[PATCH v3 2/3] drm/xe/sriov: Shifting GGTT area post migration

Michal Wajdeczko michal.wajdeczko at intel.com
Wed Nov 27 22:30:29 UTC 2024



On 23.11.2024 04:13, Tomasz Lis wrote:
> We have only one GGTT for all IOV functions, with each VF having assigned
> a range of addresses for its use. After migration, a VF can receive a
> different range of addresses than it had initially.
> 
> This implements shifting GGTT addresses within drm_mm nodes, so that
> VMAs stay valid after migration. This will make the driver use new
> addresses when accessing GGTT from the moment the shifting ends.
> 
> By taking the ggtt->lock for the period of VMA fixups, this change
> also adds constaint on that mutex. Any locks used during the recovery

typo: constraint ?

> cannot ever wait for hardware response - because after migration,
> the hardware will not do anything until fixups are finished.
> 
> v2: Moved some functs to xe_ggtt.c; moved shift computation to just
>   after querying; improved documentation; switched some warns to asserts;
>   skipping fixups when GGTT shift eq 0; iterating through tiles (Michal)
> 
> Signed-off-by: Tomasz Lis <tomasz.lis at intel.com>
> ---
>  drivers/gpu/drm/xe/xe_ggtt.c              | 139 ++++++++++++++++++++++
>  drivers/gpu/drm/xe/xe_ggtt.h              |   3 +
>  drivers/gpu/drm/xe/xe_gt_sriov_vf.c       |  25 ++++
>  drivers/gpu/drm/xe/xe_gt_sriov_vf.h       |   1 +
>  drivers/gpu/drm/xe/xe_gt_sriov_vf_types.h |   2 +
>  drivers/gpu/drm/xe/xe_sriov_vf.c          |  22 ++++
>  6 files changed, 192 insertions(+)
> 
> diff --git a/drivers/gpu/drm/xe/xe_ggtt.c b/drivers/gpu/drm/xe/xe_ggtt.c
> index 558fac8bb6fb..44500707f8ae 100644
> --- a/drivers/gpu/drm/xe/xe_ggtt.c
> +++ b/drivers/gpu/drm/xe/xe_ggtt.c
> @@ -489,6 +489,145 @@ void xe_ggtt_node_remove_balloon(struct xe_ggtt_node *node)
>  	xe_ggtt_node_fini(node);
>  }
>  
> +static u64 drm_mm_node_end(struct drm_mm_node *node)
> +{
> +	return node->start + node->size;
> +}
> +
> +u64 xe_ggtt_node_end(struct xe_ggtt_node *node)
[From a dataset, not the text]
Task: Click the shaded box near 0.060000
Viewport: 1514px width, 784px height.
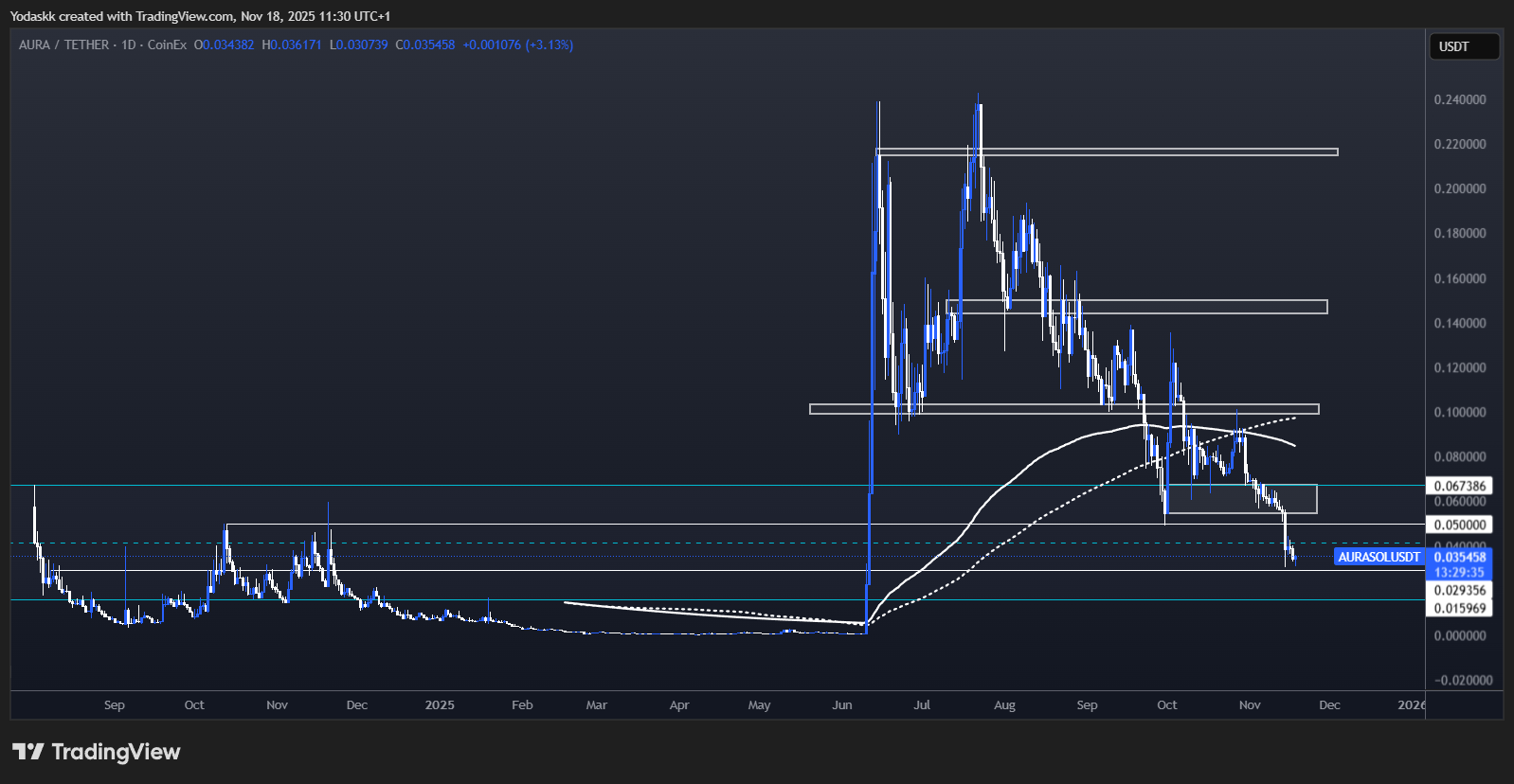Action: 1241,499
please add proper kernel-doc

> +{
> +	return drm_mm_node_end(&node->base);
> +}
> +
> +static void xe_ggtt_mm_shift_nodes(struct xe_ggtt *ggtt, struct drm_mm_node *balloon_beg,
> +				struct drm_mm_node *balloon_fin, s64 shift)
> +{
> +	struct drm_mm_node *node, *tmpn;
> +	int err;
> +	LIST_HEAD(temp_list_head);

nit: please reorder vars to follow reverse-xmas-tree style

> +
> +	lockdep_assert_held(&ggtt->lock);
> +
> +	/*
> +	 * Move nodes, from range previously assigned to this VF, into temp list.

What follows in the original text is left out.